*Requirement*
Print, exactly as written, every line from the first line of the records below through the line containing "This screenshot has height=882, width=798.", and nothing further.

━━━ Records

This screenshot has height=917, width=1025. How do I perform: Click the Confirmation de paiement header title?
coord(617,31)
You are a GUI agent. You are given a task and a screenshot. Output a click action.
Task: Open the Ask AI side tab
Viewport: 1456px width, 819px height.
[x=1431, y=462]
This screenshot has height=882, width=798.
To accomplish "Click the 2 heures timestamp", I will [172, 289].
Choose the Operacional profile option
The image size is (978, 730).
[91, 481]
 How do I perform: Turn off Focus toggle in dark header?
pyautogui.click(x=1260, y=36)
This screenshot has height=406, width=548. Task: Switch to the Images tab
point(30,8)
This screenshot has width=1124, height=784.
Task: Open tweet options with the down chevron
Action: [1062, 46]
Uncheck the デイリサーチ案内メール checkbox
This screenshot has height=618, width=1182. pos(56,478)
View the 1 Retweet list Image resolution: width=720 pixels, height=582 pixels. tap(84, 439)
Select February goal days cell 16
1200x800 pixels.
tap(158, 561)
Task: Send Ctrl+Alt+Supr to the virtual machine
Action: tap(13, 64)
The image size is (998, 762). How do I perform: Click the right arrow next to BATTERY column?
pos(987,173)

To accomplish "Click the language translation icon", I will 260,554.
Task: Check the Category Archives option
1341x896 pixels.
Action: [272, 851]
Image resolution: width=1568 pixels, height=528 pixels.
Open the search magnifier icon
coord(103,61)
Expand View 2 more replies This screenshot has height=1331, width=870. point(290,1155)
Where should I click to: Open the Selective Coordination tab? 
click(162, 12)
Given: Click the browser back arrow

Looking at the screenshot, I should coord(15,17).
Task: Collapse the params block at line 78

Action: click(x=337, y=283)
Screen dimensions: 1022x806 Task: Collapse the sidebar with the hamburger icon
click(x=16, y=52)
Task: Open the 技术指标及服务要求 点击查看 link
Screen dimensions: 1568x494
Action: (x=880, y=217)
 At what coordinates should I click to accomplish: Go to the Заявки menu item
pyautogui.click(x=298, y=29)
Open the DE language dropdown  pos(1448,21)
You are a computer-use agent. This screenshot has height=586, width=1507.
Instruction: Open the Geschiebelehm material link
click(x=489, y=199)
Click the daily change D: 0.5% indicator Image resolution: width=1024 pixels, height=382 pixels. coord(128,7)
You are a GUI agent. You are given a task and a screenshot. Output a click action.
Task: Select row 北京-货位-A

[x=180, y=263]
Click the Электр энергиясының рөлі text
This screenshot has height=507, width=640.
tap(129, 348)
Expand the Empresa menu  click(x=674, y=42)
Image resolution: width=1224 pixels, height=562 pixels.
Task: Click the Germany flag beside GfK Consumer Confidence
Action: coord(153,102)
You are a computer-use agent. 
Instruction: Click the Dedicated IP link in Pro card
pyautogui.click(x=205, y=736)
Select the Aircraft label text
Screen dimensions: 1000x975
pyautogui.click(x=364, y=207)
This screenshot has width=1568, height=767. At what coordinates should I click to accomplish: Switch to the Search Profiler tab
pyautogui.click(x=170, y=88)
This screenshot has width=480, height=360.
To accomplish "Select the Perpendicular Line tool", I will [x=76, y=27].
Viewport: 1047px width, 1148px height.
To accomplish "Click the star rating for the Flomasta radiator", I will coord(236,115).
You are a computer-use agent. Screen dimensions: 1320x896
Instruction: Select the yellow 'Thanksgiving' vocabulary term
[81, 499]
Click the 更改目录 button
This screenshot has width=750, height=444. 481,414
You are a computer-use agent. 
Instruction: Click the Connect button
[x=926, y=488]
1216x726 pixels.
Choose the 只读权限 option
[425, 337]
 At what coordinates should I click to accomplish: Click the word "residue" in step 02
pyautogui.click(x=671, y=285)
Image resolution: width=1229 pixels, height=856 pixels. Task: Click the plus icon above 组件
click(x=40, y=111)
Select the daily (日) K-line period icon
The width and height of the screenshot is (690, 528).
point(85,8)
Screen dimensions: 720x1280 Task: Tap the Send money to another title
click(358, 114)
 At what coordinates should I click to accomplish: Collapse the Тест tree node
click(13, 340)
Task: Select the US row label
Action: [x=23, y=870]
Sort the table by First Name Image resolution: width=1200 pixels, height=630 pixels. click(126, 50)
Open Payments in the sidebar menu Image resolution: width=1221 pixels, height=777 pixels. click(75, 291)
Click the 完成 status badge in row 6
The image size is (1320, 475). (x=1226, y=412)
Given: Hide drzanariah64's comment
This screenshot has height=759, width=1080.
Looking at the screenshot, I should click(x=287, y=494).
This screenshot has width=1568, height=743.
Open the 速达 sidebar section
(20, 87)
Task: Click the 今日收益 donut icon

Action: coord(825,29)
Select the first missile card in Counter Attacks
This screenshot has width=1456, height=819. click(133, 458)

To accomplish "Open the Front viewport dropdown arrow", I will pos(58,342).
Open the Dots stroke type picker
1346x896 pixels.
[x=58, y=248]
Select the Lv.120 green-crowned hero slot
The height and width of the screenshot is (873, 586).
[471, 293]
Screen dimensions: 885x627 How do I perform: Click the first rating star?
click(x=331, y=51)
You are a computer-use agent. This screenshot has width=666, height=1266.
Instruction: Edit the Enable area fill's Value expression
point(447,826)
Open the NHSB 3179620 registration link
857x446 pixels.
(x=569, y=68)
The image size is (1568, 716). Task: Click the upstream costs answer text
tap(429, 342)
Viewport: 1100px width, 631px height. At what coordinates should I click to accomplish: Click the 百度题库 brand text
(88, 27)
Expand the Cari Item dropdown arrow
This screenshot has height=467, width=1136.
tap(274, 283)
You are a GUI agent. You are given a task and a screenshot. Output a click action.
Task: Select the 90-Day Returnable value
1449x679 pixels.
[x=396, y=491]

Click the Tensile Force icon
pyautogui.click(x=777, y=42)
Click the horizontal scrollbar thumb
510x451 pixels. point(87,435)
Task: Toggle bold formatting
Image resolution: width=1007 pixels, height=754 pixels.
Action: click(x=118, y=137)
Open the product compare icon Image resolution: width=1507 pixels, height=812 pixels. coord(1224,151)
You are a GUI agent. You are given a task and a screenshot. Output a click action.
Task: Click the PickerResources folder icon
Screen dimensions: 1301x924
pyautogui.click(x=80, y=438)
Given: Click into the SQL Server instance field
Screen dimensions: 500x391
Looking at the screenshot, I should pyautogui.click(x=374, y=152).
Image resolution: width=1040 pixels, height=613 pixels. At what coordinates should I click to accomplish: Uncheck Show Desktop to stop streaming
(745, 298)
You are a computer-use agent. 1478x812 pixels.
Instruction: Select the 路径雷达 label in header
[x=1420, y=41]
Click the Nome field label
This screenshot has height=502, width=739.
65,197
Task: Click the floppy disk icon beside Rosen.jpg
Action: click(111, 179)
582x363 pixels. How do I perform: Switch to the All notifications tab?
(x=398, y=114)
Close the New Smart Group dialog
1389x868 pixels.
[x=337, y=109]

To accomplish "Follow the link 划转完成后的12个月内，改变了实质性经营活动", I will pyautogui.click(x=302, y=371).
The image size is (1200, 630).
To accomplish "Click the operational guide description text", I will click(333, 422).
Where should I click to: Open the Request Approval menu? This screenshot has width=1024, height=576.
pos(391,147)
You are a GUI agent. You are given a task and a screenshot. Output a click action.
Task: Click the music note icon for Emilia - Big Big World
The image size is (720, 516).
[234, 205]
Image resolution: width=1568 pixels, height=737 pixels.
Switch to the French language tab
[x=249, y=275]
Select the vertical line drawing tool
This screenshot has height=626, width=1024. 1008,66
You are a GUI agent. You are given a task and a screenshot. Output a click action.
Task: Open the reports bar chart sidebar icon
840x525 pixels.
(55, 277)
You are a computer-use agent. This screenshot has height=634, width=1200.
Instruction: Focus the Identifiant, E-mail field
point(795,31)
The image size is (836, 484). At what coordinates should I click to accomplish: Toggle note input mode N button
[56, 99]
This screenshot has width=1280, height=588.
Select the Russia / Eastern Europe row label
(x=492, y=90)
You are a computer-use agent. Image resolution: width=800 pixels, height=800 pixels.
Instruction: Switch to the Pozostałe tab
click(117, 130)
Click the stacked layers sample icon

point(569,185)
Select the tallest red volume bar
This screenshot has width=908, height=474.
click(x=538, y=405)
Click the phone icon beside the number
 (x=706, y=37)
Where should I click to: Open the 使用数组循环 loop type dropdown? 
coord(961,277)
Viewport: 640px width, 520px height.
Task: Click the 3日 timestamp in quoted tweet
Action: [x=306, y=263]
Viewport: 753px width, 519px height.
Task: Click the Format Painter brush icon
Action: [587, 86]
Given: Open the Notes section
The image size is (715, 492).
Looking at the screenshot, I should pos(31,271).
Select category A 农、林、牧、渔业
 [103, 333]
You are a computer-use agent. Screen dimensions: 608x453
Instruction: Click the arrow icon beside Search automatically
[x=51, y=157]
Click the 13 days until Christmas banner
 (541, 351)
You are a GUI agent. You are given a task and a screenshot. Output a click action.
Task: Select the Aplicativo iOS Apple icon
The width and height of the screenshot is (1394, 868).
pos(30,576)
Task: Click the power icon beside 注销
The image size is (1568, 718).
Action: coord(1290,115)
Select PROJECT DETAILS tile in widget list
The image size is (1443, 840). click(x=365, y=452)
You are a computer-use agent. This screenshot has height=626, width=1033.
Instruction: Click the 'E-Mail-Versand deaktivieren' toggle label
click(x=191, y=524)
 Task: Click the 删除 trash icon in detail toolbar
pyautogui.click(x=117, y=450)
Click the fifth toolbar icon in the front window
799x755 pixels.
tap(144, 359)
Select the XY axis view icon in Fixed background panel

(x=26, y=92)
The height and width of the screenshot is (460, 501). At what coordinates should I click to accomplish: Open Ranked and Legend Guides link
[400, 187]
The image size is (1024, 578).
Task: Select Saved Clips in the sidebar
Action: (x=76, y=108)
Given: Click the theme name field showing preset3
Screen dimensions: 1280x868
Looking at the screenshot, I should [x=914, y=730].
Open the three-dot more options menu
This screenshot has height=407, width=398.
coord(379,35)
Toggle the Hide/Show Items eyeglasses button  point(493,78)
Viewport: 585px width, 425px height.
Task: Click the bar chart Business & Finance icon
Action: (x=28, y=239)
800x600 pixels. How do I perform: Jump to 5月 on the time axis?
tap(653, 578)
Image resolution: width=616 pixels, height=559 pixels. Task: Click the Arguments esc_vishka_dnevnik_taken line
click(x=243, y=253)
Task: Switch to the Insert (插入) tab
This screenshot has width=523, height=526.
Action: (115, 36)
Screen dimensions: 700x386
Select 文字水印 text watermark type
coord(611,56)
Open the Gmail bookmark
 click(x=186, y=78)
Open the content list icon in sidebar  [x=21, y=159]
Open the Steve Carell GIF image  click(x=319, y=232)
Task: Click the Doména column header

━━━━━━

*Response area*
This screenshot has height=917, width=1025. How do I perform: Click the Confirmation de paiement header title?
coord(617,31)
You are a GUI agent. You are given a task and a screenshot. Output a click action.
Task: Open the Ask AI side tab
Viewport: 1456px width, 819px height.
[x=1431, y=462]
This screenshot has height=882, width=798.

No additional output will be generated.